When Polish director Andrzej Żuławski died of cancer at 75, he left behind a dream-like filmography of nightmares and dreamscapes spanning across nearly 45 years, which were occasionally plagued by censorship and have all settled into some form of newfound cult status following his death in 2016.

Żuławski's work tends to feature a blurring of reality coupled with the thinly veiled hostility within familial relations, a pairing of horrors best exhibited in his 1981 drama "Possession."

The movie follows an emotional, fraught adulterer, played by Isabelle Adjani, and her possessive, jealous husband, played by Sam Neill, as the former routinely abandons their young son, Bob, to reside and fornicate with a bloodied, tentacular monster who apparently takes hold of her psyche in unspeakable ways.

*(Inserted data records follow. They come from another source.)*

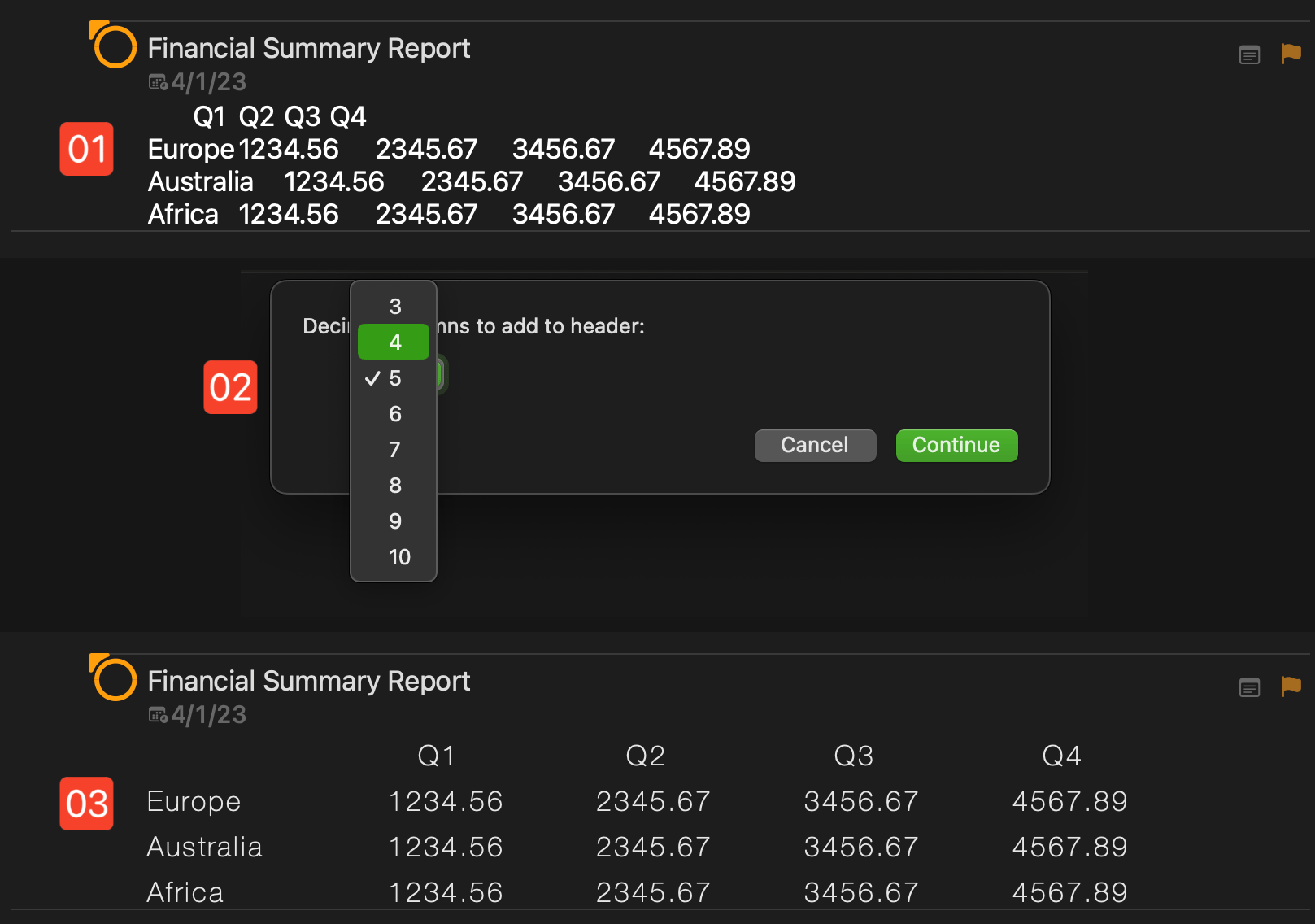Check the status circle of step 03 task
The width and height of the screenshot is (1315, 924).
tap(115, 680)
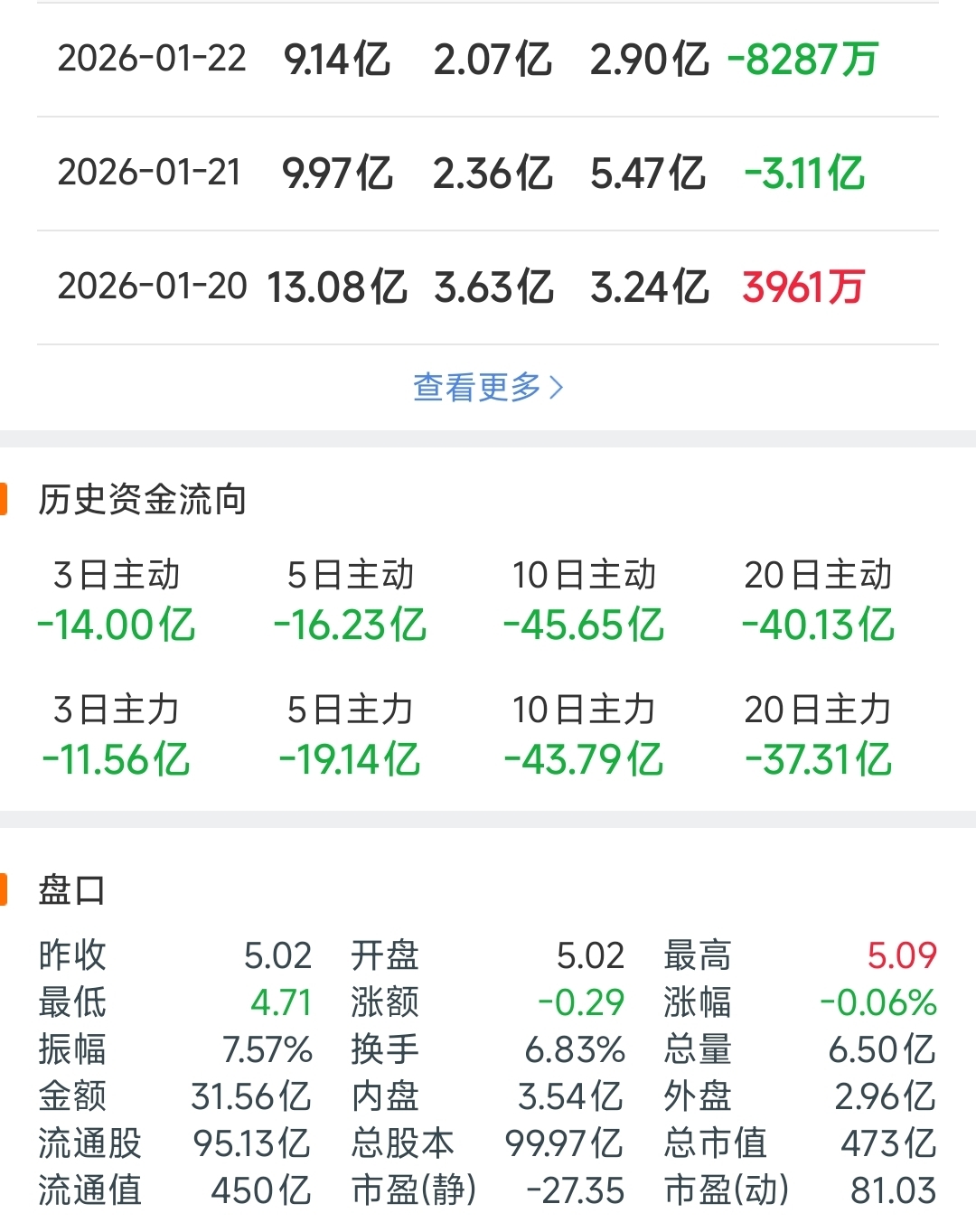Tap the 20日主力 value -37.31亿

click(x=819, y=759)
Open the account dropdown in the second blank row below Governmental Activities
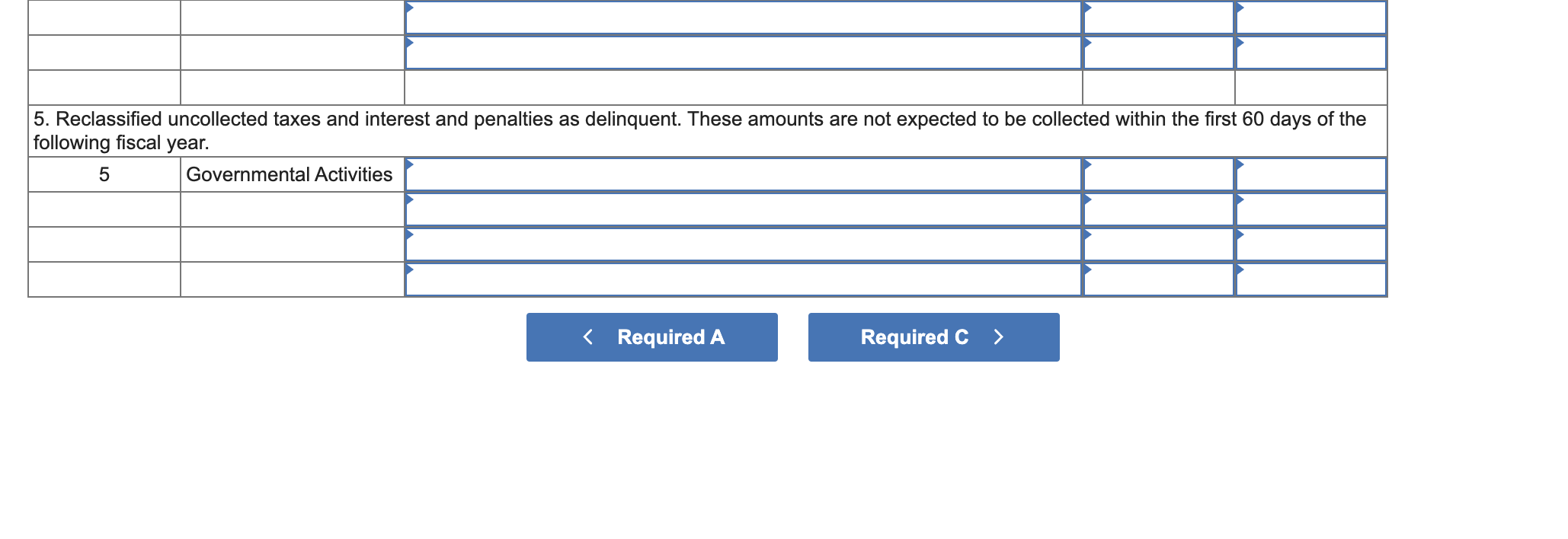The height and width of the screenshot is (539, 1568). (x=409, y=234)
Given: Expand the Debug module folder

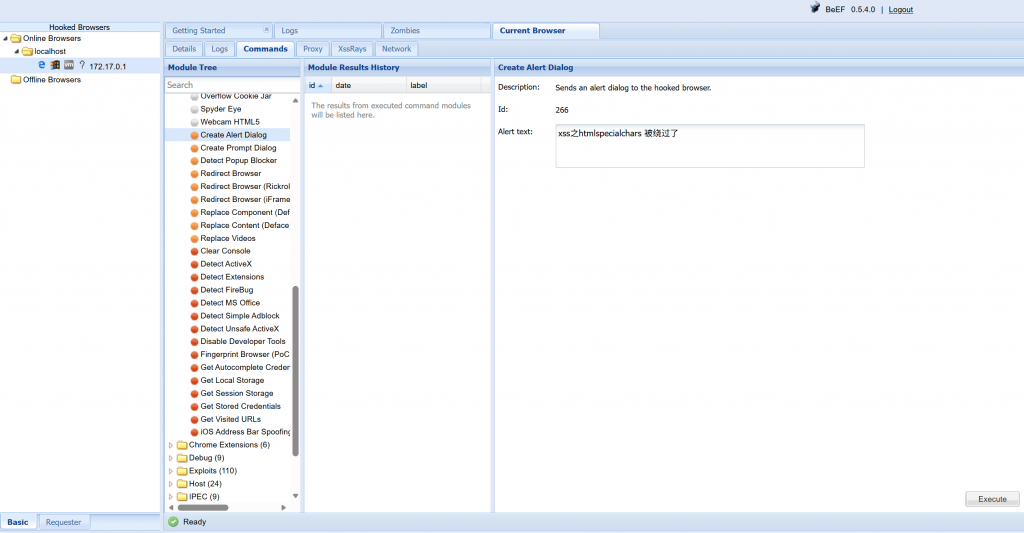Looking at the screenshot, I should click(170, 458).
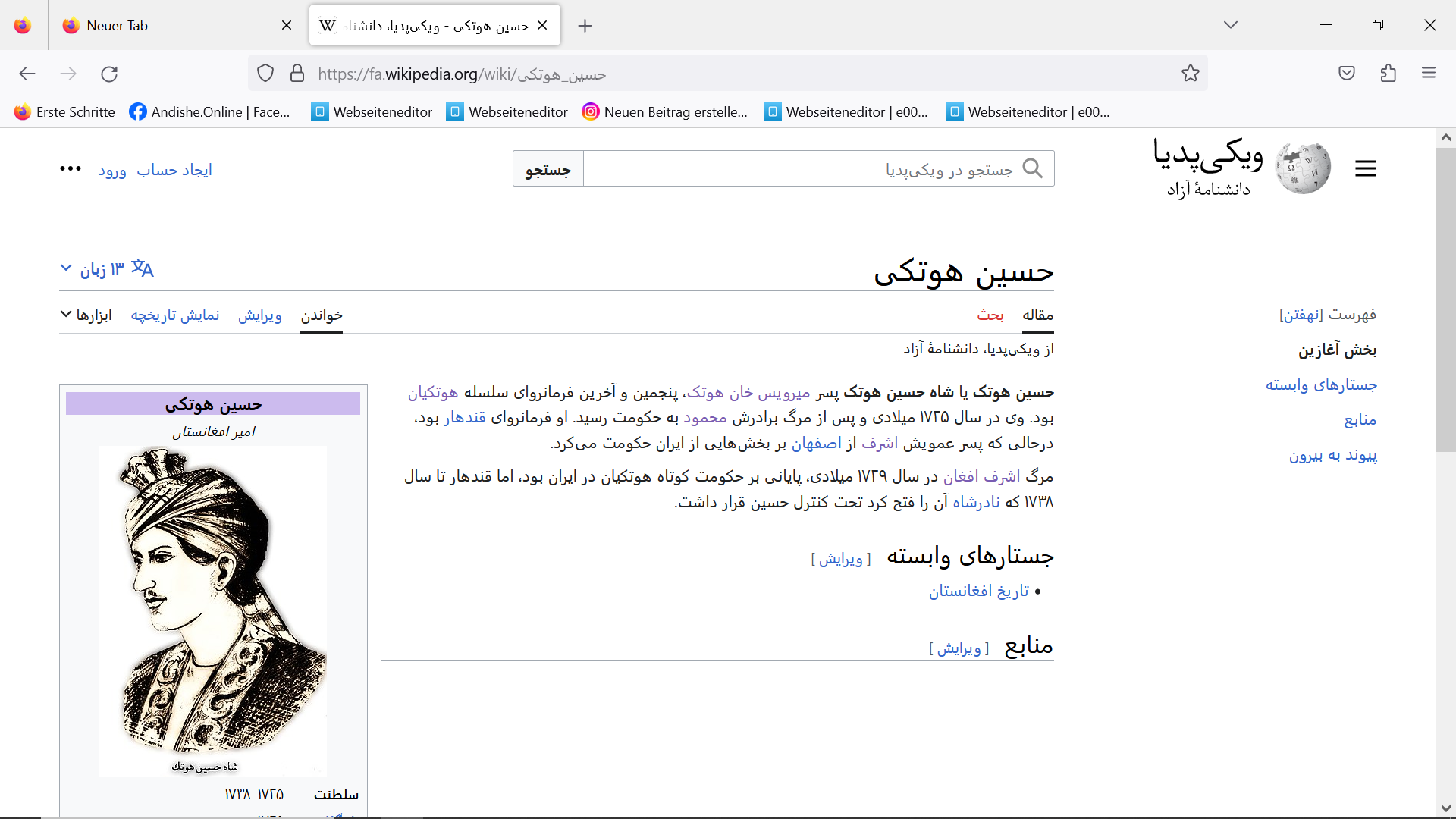Bookmark this page with the star icon
The height and width of the screenshot is (819, 1456).
pyautogui.click(x=1190, y=74)
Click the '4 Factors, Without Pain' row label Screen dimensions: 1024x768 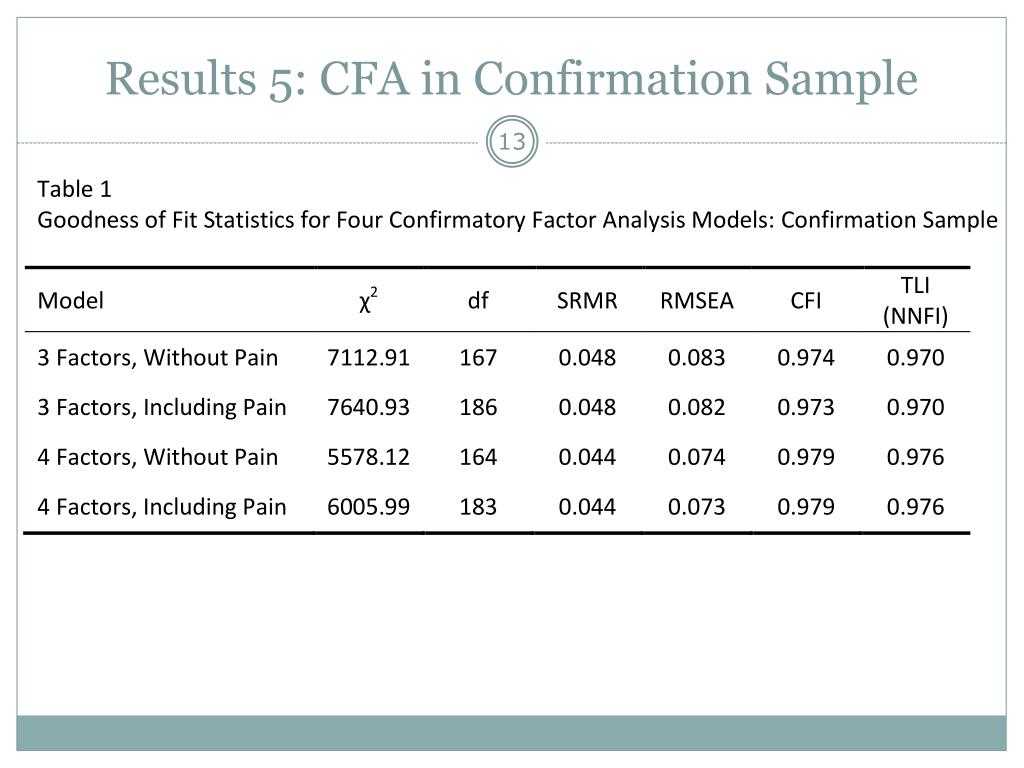(158, 458)
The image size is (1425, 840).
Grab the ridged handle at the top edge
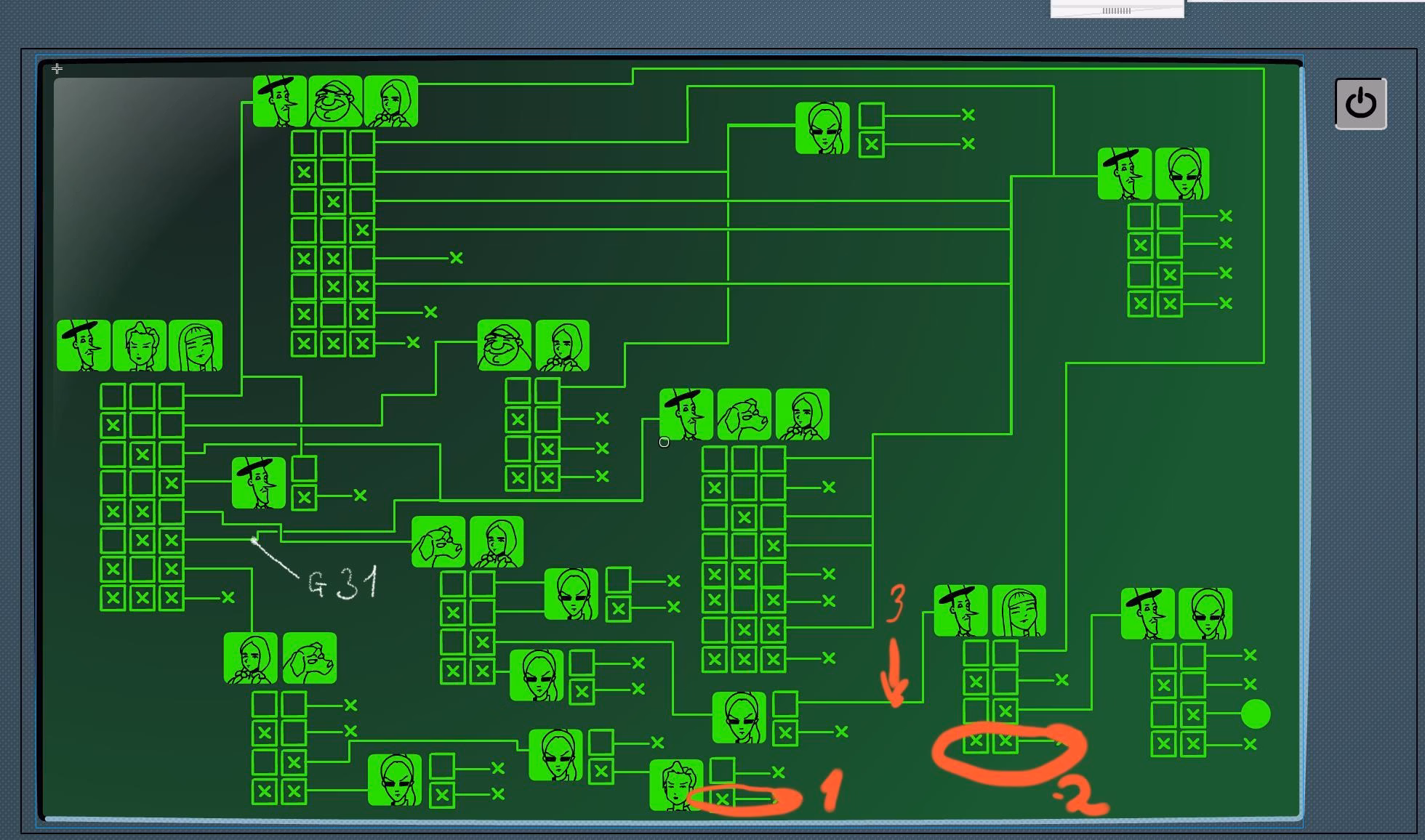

Anna and Mark, played by Adjani and Neill respectively, are navigating a crumbling marriage afflicted with violence and deception when Mark discovers his wife's adulterous affair with the pseudo-intellectual Heinrich, and Anna's erratic behavior begins to mutate into something much more frightening. Within the movie’s first 30 minutes, viewers are urged to divert their gaze by multiple depictions of nauseating domestic violence and deceit.

Ultimately, "Possession" is a story about man and woman attempting to control and mold the other into a faultless iteration of a lover. Through sex, violence, manipulation and deceit, both Anna and Mark spiral into a state of alienated delirium as they simultaneously attempt to force one another to take up a new, ideal persona.

As the movie progresses, Adjani enters the plot as a new character; Helen, a teacher at Bob's school, who Mark begins a relationship with. It's unclear whether Helen exists as a separate entity from Anna or is merely Mark's idealized vision of her, a woman who has not been engulfed by the tentacular monster, who ultimately turns out to be her husband, like Anna has.

"'Possession' was born of a totally private experience," Żuławski said in a 2012 interview after his masterpiece was shown at New York City's Film Forum. "Please believe me, it's mentally very disturbing to see that your very private little film became something in which so many people recognize something of themselves. Thirty years later I’m still thinking about it."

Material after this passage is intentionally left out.